Deputato, il più giovane, dell’Assemblea costituente, sottosegretario di stato alla Difesa nel terzo governo De Gasperi, parlamentare dal 1948 al 1958, Moranino, per lo straordinario valore simbolico e il prestigio acquisiti durante la lotta partigiana, si trovò al centro del più rumoroso procedimento giudiziario relativo ad azioni di guerra avvenute durante la Resistenza. Contro di lui, per la prima e unica volta fino al 1976, quella Camera, che contava tra i suoi membri anche alcuni dei più squallidi rottami di Salò, quella stessa Camera che aveva assicurato l’impunità ai criminali di guerra italiani e che, dall’altra parte, quasi nulla aveva fatto per rendere giustizia alle vittime italiane delle stragi nazifasciste, votò l’autorizzazione all’arresto. Espatriato in Cecoslovacchia, fu condannato in contumacia prima all’ergastolo e poi a una pena detentiva di dieci anni. Rientrato in Italia in seguito al decreto del Presidente della Repubblica 4 giugno 1966, n. 332, fu subito eletto senatore nel 1968.
A oltre settant’anni dagli avvenimenti, appaiono sempre più evidenti gli obiettivi di fondo del successivo “processo Moranino”. Da una parte, segnò l’escalation di una violenta campagna di rilettura e di falsificazione della storia repubblicana, di cui oggi il neofascismo raccoglie velenosi frutti.
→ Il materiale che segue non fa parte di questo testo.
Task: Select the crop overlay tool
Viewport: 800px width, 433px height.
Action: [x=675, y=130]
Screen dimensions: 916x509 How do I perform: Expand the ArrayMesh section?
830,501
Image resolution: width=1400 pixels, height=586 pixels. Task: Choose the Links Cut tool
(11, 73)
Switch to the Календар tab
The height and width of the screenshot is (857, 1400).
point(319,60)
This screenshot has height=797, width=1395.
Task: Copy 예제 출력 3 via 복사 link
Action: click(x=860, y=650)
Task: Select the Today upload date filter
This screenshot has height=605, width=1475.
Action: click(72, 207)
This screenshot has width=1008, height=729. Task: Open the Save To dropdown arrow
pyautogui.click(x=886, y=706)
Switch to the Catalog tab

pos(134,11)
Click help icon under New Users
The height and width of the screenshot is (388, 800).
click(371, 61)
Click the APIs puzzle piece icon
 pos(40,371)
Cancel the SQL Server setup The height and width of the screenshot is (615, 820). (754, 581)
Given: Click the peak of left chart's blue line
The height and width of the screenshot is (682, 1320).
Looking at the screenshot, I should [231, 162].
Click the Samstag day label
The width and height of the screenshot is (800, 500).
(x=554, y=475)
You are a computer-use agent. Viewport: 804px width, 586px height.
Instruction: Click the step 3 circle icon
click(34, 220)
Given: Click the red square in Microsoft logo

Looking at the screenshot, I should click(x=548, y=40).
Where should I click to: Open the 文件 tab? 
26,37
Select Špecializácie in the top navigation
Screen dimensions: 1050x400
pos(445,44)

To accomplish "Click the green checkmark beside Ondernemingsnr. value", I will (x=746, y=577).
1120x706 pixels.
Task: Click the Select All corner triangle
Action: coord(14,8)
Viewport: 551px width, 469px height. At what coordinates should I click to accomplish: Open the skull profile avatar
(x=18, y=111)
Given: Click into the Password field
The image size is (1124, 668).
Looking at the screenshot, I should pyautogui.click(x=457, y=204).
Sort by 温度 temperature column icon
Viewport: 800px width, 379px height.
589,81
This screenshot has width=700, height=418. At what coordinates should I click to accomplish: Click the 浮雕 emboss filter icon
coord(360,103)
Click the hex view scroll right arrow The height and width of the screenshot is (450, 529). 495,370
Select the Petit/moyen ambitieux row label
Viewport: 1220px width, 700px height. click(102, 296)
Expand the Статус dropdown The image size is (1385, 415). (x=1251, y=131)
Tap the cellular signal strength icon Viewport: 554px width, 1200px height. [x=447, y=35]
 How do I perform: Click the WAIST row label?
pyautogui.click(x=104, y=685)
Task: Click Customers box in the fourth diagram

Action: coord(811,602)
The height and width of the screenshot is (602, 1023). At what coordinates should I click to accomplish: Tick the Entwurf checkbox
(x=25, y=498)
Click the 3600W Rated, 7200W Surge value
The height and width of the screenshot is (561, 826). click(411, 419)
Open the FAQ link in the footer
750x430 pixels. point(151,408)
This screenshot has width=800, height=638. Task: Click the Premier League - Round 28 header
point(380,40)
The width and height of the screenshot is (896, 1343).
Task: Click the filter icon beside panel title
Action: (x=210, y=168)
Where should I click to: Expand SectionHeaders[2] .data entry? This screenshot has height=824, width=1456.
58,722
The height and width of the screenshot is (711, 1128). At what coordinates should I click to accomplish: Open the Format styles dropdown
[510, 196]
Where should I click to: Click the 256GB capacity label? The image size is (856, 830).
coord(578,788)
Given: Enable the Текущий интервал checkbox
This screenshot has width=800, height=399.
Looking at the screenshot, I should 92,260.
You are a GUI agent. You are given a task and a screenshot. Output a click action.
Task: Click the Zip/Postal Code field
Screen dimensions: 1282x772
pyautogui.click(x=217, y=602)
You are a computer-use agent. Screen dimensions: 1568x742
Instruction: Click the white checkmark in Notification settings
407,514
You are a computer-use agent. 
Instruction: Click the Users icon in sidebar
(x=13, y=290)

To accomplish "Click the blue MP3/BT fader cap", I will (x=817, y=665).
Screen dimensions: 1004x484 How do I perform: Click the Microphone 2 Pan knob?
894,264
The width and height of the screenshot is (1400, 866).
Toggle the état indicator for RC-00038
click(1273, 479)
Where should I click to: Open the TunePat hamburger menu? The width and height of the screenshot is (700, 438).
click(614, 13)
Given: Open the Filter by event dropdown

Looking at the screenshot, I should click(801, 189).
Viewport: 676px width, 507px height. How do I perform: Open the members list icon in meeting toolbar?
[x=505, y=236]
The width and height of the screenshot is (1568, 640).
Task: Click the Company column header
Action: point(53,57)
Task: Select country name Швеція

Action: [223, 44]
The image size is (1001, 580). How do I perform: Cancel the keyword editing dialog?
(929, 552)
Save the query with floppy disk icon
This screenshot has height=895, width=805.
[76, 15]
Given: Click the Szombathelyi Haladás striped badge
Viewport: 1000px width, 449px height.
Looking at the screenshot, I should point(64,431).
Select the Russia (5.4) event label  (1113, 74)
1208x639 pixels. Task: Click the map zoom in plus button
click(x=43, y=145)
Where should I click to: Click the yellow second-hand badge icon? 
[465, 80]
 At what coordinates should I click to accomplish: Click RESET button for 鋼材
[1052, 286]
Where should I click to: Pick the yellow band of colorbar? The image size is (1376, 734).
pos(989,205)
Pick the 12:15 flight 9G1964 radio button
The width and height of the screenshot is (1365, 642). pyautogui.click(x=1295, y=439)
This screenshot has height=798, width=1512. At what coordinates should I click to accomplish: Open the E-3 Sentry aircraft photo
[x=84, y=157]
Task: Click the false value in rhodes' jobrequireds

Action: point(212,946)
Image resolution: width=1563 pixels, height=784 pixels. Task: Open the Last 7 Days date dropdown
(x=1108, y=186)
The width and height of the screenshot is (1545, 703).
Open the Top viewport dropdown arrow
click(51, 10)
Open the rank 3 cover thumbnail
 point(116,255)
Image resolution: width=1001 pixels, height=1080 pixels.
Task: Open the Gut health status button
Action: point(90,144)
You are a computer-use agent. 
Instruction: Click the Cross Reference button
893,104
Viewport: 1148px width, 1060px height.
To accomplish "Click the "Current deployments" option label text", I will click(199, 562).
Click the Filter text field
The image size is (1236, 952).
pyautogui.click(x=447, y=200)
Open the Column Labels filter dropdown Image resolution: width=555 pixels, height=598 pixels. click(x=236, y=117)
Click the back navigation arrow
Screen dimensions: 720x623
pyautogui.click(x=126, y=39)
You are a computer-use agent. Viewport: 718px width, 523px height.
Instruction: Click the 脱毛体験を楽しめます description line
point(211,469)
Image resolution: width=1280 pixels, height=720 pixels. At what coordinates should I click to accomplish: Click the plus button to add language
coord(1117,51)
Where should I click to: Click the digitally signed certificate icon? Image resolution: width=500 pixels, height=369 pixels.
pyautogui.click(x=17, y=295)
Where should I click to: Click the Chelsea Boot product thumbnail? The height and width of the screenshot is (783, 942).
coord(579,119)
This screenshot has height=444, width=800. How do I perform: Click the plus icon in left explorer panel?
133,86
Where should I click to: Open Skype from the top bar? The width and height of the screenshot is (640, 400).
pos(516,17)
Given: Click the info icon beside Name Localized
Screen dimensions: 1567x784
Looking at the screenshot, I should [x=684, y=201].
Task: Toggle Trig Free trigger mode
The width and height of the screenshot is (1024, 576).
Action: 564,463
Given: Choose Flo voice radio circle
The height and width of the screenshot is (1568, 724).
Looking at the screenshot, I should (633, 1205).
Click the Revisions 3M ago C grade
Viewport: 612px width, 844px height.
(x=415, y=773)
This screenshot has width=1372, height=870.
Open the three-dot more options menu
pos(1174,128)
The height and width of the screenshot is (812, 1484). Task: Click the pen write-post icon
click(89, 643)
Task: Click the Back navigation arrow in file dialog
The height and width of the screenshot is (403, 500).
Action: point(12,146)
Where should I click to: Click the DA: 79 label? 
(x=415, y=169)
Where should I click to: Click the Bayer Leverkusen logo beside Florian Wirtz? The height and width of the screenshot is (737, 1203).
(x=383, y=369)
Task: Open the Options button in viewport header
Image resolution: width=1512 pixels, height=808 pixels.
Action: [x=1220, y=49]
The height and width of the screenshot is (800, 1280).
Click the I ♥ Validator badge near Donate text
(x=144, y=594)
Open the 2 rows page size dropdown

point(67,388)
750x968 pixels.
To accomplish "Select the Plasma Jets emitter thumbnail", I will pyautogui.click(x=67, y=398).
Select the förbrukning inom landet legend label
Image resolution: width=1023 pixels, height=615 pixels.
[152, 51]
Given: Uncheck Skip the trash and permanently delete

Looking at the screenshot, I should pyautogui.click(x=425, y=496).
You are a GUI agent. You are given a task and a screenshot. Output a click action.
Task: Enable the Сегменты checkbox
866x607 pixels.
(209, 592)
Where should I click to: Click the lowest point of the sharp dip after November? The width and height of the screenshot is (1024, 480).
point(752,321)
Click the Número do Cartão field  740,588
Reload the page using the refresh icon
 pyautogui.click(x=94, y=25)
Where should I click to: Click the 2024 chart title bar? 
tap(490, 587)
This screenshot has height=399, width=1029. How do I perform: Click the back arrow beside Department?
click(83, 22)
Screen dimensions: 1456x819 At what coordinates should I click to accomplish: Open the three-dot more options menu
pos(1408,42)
Dall’altra parte, mise a nudo il prezzo politico pagato dal principale partito di regime per ottenere l’appoggio delle destre estreme, cioè il loro sdoganamento e l’accesso al palazzo, perfezionati poi durante l’era Berlusconi. Dall’altra ancora, conferma la miseria dell’ideologia conservatrice italiana costretta a nascondere il suo vuoto ideale, i fallimenti e i pesanti costi sociali delle sue politiche con la criminalizzazione dell’opposizione politica e il più becero anticomunismo.
Moranino non fu solo. Furono migliaia, i partigiani, decine di migliaia, gli operai e i contadini, che nel dopoguerra assaggiarono il sapore amaro delle cariche della celere di Scelba, dei licenziamenti politici, dei reparti confino, delle denunce, dei processi, delle galere repubblicane, dell’espatrio (una volta, si chiamava esilio), dell’emarginazione, delle vendette e del fango. Non era questa – l’Italia della povertà crescente, dell’ingiustizia sociale, dei lavoratori che vengono assassinati durante la lotta oppure che muoiono per la fatica – l’Italia per la quale avevano combattuto. Accanto all’enorme debito pubblico, questo paese ha un debito ben più schiacciante: quello morale nei confronti di tutte queste persone.